Los dispositivos se pueden unir a Microsoft Entra ID con o sin una implementación híbrida que incluya un entorno de AD DS local. En la tabla siguiente se describen los modelos comunes de propiedad de dispositivos y cómo se unirían normalmente a un dominio:
| tipo de dispositivo | Plataformas de dispositivo | Mecanismo |
|---|---|---|
| Dispositivos personales | Windows 10, iOS, Android, macOS | Microsoft Entra registrado |
| Dispositivo propiedad de la organización no unido a AD DS local | Windows 10 | Microsoft Entra se unió |
| Dispositivo propiedad de la organización unido a un AD DS local | Windows 10 | Unido a Microsoft Entra híbrido |
En un dispositivo registrado o unido a Microsoft Entra, la autenticación de usuarios se produce mediante protocolos modernos basados en OAuth o OpenID Connect. Estos protocolos están diseñados para funcionar a través de Internet, por lo que son excelentes para escenarios móviles en los que los usuarios acceden a los recursos corporativos desde cualquier lugar.

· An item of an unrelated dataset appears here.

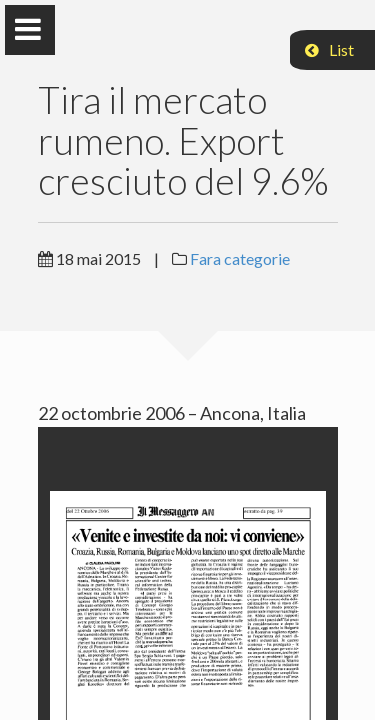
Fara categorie (240, 258)
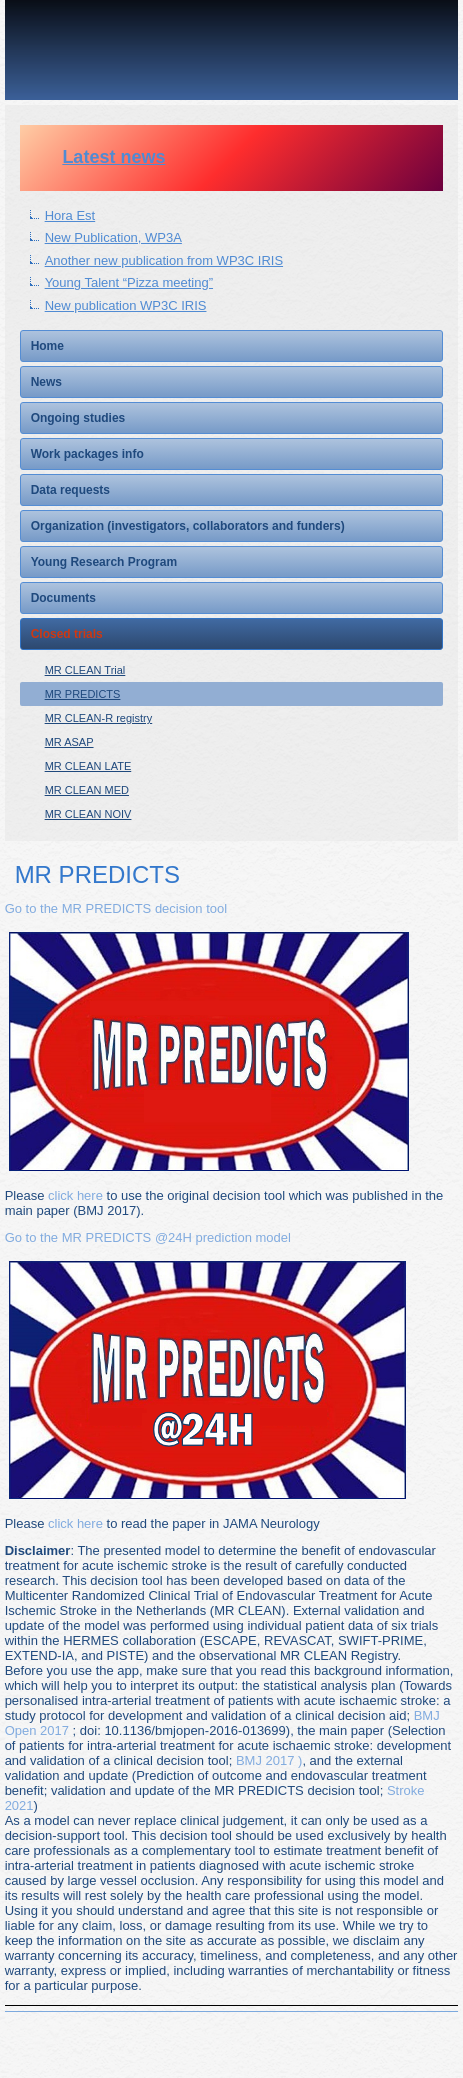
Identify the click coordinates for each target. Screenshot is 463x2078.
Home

Con los dispositivos unidos a Domain Services, las aplicaciones pueden usar los protocolos Kerberos y NTLM para la autenticación, por lo que pueden admitir aplicaciones heredadas migradas para ejecutarse en máquinas virtuales de Azure como parte de una estrategia de lift-and-shift. En la tabla siguiente se describen las diferencias en la forma en que se representan los dispositivos y se pueden autenticar en el directorio:
| Aspecto | Microsoft Entra se unió a | Unido a Domain Services |
|---|---|---|
| Dispositivo controlado por | Microsoft Entra ID | Dominio administrado de Domain Services |
| Representación en el directorio | Objetos de dispositivo en el directorio Microsoft Entra | Objetos de equipo en el dominio administrado de Domain Services |
| Autenticación | Protocolos basados en OAuth/OpenID Connect | Protocolos Kerberos y NTLM |
| Administración | Software de administración de dispositivos móviles (MDM), como Intune | Directiva de grupo |
| Gestión de redes | Funciona a través de Internet | Debe estar conectado o emparejado con la red virtual con la que se implementa el dominio administrado. |
| Genial para... | Dispositivos móviles o de escritorio de usuario final | Máquinas virtuales de servidor implementadas en Azure |
Si AD DS local y microsoft Entra ID están configurados para la autenticación federada mediante AD FS, no hay ningún hash de contraseña (actual o válido) disponible en Azure DS. Las cuentas de usuario de Microsoft Entra creadas antes de implementar la autenticación fed podrían tener un hash de contraseña antiguo, pero es probable que esto no coincida con un hash de su contraseña local. Como resultado, Domain Services no podrá validar las credenciales de los usuarios.
Pasos siguientes
Para empezar a usar los servicios de dominio, cree un dominio administrado mediante el Centro de administración de Microsoft Entra.
También puede obtener más información sobre los conceptos de administración de para cuentas de usuario, contraseñas y administración en Domain Services y cómo se sincronizan los objetos y las credenciales en un dominio administrado.